▶ _TASK DETAILS_
Rewrite the records from the line with "1351x881 pixels. At" through the end of the records, swapping "category" for "section" and keeping everything else the same. Leave the pictures out of the answer.

▶ _GIVEN DATA_
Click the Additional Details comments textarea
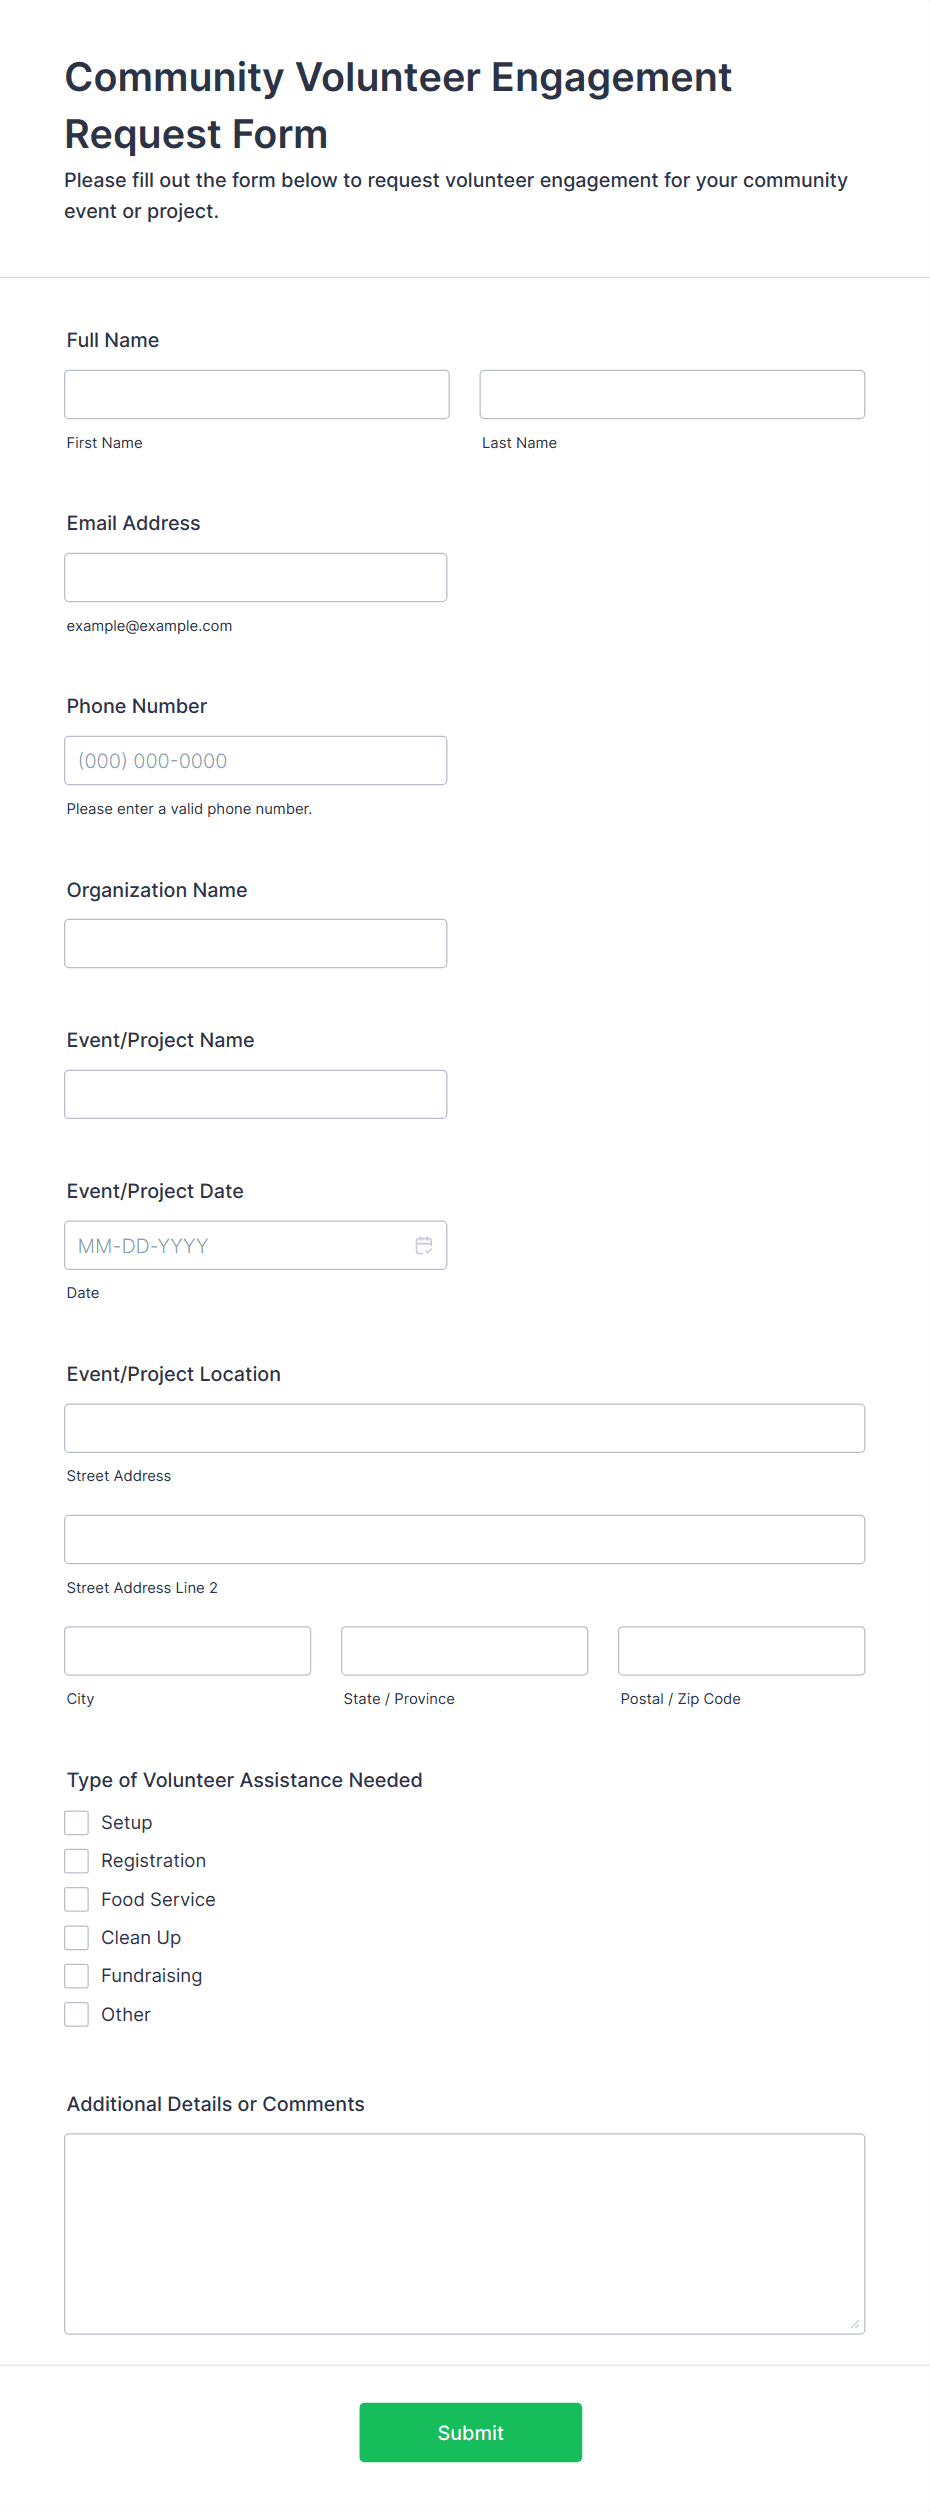The height and width of the screenshot is (2512, 930). 464,2230
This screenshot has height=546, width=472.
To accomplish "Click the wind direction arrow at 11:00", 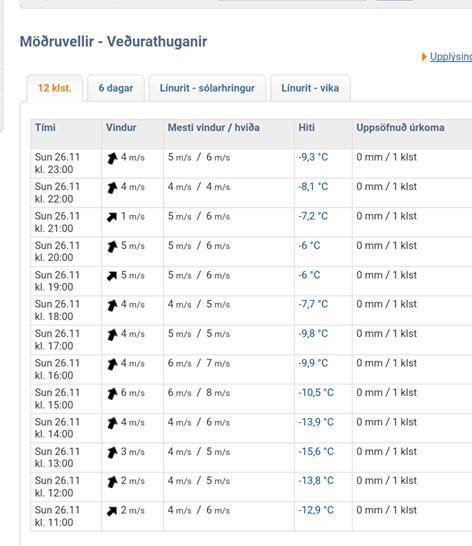I will 112,511.
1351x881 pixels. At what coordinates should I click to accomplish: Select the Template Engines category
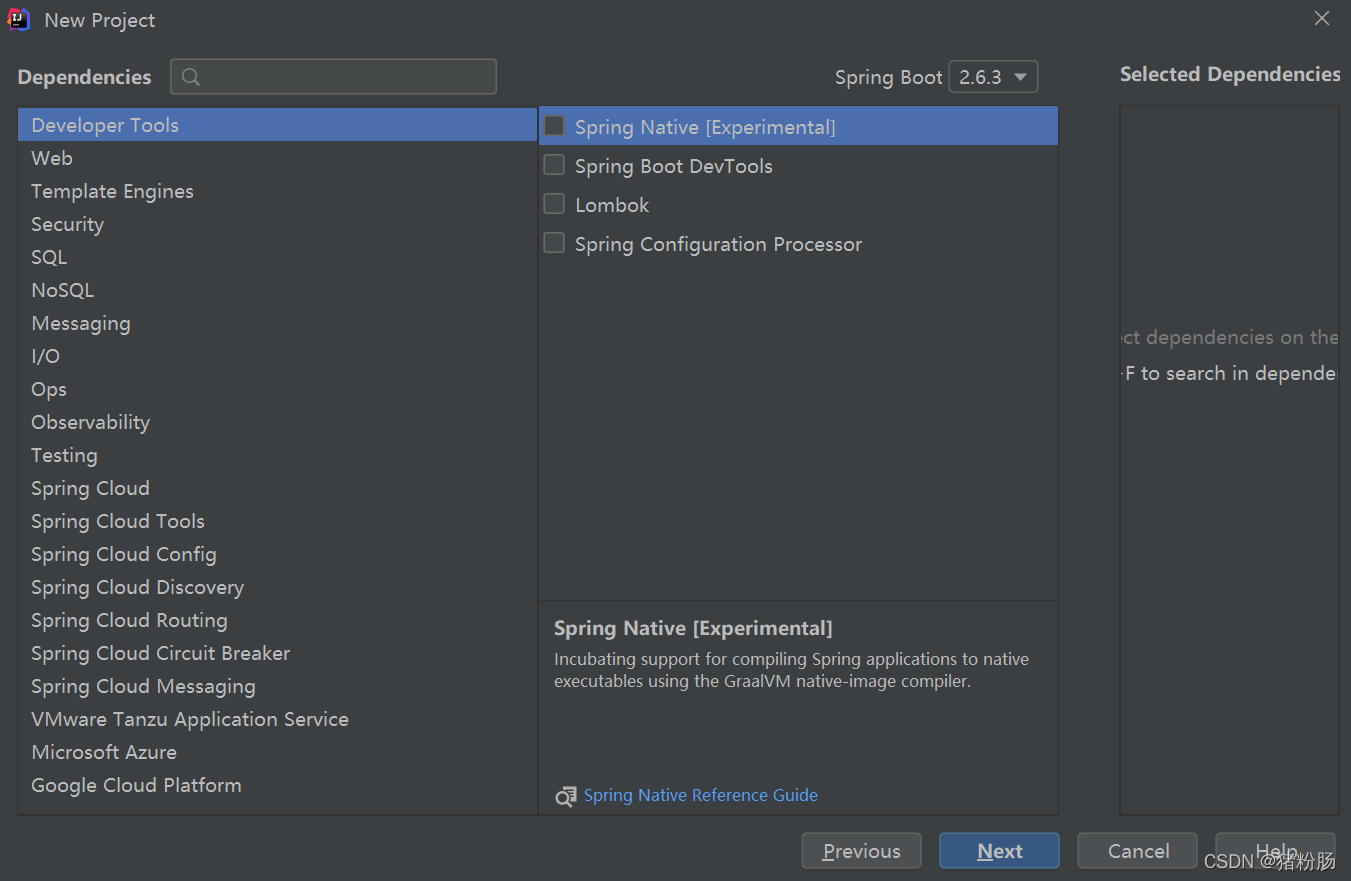(112, 191)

▶ _SOLUTION FOR THIS EXERCISE_
1351x881 pixels. At what coordinates should I click to accomplish: Select the Template Engines section
(112, 191)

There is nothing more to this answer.